SOURCE RECORDS:

——————————

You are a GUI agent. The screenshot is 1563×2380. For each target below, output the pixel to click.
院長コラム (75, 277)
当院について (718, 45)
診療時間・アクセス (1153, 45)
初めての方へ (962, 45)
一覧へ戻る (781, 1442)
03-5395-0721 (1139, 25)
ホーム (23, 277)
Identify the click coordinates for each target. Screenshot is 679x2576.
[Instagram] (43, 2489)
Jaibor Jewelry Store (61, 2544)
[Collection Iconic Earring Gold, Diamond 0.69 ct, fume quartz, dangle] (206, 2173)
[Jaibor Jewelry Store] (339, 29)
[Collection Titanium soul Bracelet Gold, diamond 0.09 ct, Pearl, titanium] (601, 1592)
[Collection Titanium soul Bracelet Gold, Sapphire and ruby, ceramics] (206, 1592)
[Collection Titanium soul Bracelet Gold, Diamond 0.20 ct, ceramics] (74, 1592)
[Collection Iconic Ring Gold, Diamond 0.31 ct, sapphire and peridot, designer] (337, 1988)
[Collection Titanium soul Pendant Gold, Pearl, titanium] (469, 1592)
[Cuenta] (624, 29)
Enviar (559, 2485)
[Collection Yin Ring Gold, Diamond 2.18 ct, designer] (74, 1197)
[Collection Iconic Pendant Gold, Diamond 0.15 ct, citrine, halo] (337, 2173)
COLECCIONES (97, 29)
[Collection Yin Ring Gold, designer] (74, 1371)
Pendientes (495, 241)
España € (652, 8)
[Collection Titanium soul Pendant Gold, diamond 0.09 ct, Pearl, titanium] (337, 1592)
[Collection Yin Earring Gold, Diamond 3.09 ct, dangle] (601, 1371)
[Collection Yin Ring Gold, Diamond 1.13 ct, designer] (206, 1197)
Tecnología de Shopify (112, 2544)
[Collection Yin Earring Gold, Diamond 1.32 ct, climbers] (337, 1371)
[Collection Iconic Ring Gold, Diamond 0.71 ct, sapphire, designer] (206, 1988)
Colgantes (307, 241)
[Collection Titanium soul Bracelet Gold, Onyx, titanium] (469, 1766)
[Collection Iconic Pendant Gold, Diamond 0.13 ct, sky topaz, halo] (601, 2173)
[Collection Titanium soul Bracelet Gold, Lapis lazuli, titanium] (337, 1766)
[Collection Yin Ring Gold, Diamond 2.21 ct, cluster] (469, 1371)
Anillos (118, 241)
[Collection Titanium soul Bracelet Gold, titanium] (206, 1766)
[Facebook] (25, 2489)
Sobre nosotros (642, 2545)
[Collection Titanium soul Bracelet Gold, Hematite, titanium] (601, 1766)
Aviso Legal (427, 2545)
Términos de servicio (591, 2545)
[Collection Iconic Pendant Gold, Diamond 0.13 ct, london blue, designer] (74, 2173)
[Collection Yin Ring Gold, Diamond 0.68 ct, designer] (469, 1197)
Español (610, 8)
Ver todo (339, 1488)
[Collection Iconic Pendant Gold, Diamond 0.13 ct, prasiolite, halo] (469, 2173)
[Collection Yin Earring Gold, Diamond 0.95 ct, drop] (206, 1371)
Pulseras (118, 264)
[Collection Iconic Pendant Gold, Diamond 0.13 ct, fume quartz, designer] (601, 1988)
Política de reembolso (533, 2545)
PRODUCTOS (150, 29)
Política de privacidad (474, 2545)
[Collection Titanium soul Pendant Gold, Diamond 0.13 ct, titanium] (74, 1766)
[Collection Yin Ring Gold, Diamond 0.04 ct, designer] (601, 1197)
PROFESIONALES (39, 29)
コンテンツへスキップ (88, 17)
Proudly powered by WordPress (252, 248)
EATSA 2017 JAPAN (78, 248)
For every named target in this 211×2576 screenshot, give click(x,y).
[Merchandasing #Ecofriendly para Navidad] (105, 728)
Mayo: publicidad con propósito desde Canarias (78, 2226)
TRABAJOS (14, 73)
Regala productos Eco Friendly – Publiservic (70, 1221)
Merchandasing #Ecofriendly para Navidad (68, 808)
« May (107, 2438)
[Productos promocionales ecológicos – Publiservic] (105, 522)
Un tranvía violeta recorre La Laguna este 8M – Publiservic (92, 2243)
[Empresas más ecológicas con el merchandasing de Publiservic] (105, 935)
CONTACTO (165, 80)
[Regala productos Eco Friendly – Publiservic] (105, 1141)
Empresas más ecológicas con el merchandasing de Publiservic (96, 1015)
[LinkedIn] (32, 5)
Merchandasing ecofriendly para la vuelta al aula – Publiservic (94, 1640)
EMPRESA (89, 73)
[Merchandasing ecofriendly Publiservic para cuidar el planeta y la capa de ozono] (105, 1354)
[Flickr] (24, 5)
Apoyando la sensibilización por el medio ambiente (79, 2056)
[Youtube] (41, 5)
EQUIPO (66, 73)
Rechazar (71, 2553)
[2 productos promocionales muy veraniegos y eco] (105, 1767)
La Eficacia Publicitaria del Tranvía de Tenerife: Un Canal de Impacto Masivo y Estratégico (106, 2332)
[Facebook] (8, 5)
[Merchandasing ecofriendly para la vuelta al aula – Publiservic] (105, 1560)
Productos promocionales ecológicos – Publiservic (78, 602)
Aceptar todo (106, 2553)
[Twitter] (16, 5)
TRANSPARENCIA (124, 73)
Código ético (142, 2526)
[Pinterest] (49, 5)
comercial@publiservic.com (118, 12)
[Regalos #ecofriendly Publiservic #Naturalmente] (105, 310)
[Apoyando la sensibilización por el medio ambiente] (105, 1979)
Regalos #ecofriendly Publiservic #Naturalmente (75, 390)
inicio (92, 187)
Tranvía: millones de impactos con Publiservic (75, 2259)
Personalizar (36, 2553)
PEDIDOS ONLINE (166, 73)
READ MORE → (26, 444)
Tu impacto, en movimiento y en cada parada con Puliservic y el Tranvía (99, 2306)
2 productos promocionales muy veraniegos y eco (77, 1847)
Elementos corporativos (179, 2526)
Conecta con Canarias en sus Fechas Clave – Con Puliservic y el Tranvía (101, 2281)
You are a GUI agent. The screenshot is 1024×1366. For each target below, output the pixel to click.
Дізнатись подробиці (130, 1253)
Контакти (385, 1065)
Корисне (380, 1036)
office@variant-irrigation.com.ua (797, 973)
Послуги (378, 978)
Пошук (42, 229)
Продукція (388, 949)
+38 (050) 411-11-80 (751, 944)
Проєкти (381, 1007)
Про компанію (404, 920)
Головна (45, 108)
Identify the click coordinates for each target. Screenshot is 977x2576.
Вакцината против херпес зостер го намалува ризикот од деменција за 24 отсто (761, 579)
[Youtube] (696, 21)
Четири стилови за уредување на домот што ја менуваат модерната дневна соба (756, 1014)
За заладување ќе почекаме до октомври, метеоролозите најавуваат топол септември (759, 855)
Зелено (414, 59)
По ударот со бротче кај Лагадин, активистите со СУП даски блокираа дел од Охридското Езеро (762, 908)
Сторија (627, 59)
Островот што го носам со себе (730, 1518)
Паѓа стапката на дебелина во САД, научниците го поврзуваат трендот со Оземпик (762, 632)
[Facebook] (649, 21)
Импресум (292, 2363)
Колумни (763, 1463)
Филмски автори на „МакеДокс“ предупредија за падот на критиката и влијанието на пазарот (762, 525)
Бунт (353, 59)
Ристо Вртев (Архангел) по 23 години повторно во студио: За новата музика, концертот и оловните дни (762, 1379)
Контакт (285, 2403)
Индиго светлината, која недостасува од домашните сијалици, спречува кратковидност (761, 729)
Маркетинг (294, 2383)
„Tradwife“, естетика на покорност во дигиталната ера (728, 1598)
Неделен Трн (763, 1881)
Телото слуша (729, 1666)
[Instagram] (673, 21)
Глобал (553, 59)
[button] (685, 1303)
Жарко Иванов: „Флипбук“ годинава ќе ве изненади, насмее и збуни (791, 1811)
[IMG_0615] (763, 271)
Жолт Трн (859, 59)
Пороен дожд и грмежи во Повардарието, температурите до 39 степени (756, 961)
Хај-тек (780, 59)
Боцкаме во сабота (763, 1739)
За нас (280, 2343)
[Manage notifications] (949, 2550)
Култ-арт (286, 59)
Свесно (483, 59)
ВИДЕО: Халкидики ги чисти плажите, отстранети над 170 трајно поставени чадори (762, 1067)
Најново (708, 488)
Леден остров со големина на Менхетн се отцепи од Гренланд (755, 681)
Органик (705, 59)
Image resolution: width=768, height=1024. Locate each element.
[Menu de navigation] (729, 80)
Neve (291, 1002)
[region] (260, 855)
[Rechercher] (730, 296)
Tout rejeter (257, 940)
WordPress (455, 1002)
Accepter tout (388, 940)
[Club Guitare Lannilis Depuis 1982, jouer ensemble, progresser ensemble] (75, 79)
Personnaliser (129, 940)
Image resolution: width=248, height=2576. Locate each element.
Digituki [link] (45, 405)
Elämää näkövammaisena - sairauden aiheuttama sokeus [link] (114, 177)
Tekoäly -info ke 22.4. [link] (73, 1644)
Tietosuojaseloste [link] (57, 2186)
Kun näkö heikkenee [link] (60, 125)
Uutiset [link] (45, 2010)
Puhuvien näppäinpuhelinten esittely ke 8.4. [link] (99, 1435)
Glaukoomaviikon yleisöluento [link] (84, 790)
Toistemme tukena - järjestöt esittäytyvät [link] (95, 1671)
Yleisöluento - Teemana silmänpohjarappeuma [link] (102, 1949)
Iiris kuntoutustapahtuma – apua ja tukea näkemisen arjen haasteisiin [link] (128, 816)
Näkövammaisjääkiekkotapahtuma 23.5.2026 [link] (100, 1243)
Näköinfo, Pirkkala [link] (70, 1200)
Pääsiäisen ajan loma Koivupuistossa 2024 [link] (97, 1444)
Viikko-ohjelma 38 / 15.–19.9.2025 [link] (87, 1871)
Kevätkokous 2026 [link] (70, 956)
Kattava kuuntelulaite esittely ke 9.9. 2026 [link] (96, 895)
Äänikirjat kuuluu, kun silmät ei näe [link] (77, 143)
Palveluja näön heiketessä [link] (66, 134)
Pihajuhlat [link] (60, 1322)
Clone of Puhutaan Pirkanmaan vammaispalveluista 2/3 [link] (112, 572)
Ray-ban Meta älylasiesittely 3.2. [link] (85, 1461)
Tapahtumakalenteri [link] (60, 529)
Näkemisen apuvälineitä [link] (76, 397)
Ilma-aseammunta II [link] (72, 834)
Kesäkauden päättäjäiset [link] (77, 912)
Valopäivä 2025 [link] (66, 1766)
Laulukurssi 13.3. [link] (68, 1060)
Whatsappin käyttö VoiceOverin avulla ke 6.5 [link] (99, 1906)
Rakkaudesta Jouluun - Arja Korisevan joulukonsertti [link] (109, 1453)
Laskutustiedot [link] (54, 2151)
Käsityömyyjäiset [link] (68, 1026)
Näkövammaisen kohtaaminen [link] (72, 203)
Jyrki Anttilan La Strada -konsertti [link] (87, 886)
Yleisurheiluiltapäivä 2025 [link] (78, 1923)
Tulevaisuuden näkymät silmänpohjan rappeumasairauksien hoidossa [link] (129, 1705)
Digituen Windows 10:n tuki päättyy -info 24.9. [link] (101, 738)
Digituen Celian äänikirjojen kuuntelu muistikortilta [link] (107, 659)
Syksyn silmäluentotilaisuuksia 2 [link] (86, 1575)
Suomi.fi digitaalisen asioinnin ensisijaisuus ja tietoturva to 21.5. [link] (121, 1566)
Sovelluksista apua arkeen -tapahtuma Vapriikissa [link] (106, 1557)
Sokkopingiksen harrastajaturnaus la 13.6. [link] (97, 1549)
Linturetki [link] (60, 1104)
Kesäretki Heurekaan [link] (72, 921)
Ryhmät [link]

——————————

HOW TO COMPLETE THIS TASK: Find and copy each line in the material above where the string "halo" occurs.

PROBLEM SOLUTION:
[Collection Iconic Pendant Gold, Diamond 0.15 ct, citrine, halo] (337, 2173)
[Collection Iconic Pendant Gold, Diamond 0.13 ct, sky topaz, halo] (601, 2173)
[Collection Iconic Pendant Gold, Diamond 0.13 ct, prasiolite, halo] (469, 2173)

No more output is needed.